In their book Red Capitalism, the authors Fraser Howie and Carl Walter recall how Hainan’s property prices doubled twice in the space of three years. More than 20,000 real estate developers set up shop – one property broker for every 80 inhabitants of the island. Servicing them were 2,068 financial institutions including 24 trust companies and 30 urban credit cooperatives. By 1992, Hainan’s GDP growth hit 41.5% compared to the then 14.2% average for the country as a whole.

But the economic mood darkened when the central government started to rein in credit. HDB was tasked with clearing away the worst of the failed trust and investment companies, with the provincial government taking a 30% stake. But as CBN recalls, it ran into trouble from the very start. HDB had been established with equity capital of Rmb 1.7 billion, but within the space of its first five months the young lender had issued Rmb920 million in loans to its own shareholders who used them as a way to withdraw their own capital. As the fallout from the implosion of the property bubble got worse, HDB was then forced to absorb 28 failing credit cooperatives. The People’s Bank of China issued new loans of Rmb3.4 billion to help HDB absorb the worst candidates, but this failed to make much difference as the new funds only accounted for a third of HDB’s loans at a time when two-thirds of its loans were non-performing.

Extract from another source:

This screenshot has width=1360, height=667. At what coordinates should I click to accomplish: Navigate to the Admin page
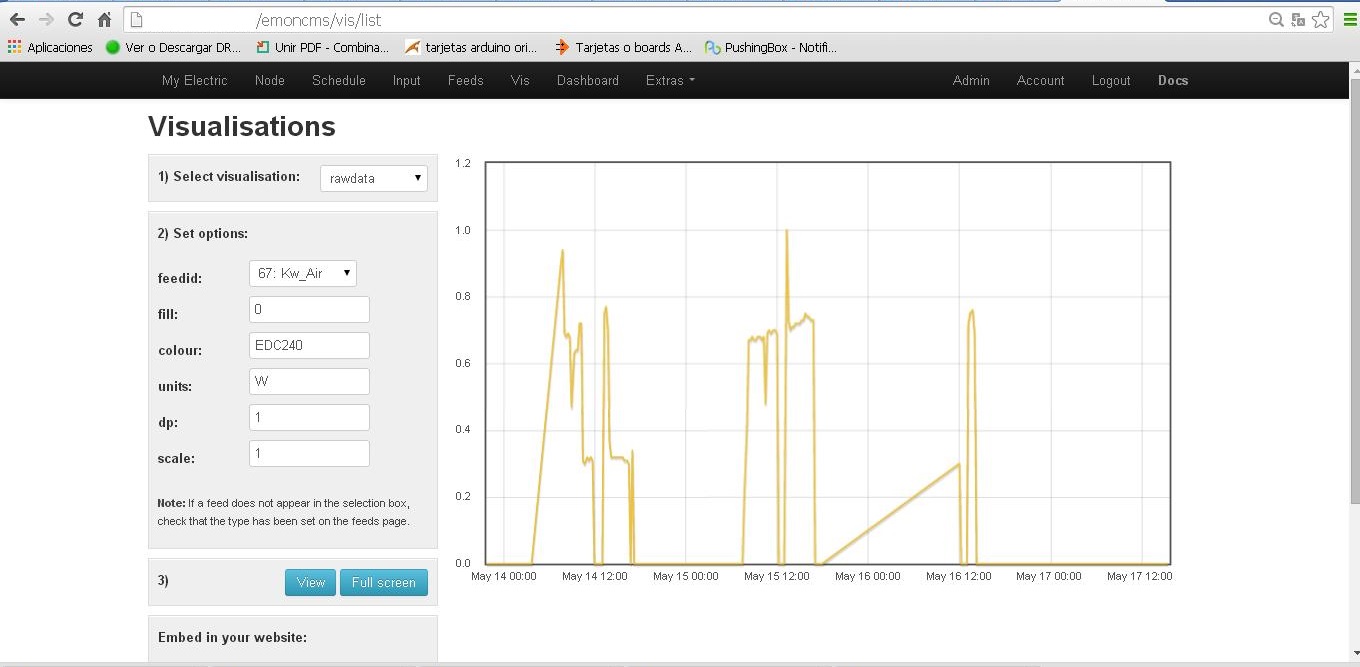(971, 81)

When it became public that many real estate developers were going under, HDB then found itself the victim of a major bank run.

In June 1998 it was all over. The central government stepped in, subsuming HDB’s operations within ICBC, one of China’s largest lenders.

China’s big four commercial banks now dominate lending on the island and are probably not too keen at the idea of having a new, local competitor in Hainan.

For the central bank HDB has provided many lessons, including the need for a deposit insurance scheme, which Governor Zhou Xiaochuan has been reiterating as a top priority for the country’s banking reforms.

And as Hainan Bank’s new shareholders get accustomed to their role as bank sponsors, the government will also be watching to make sure they avoid the mistakes of some of their predecessors.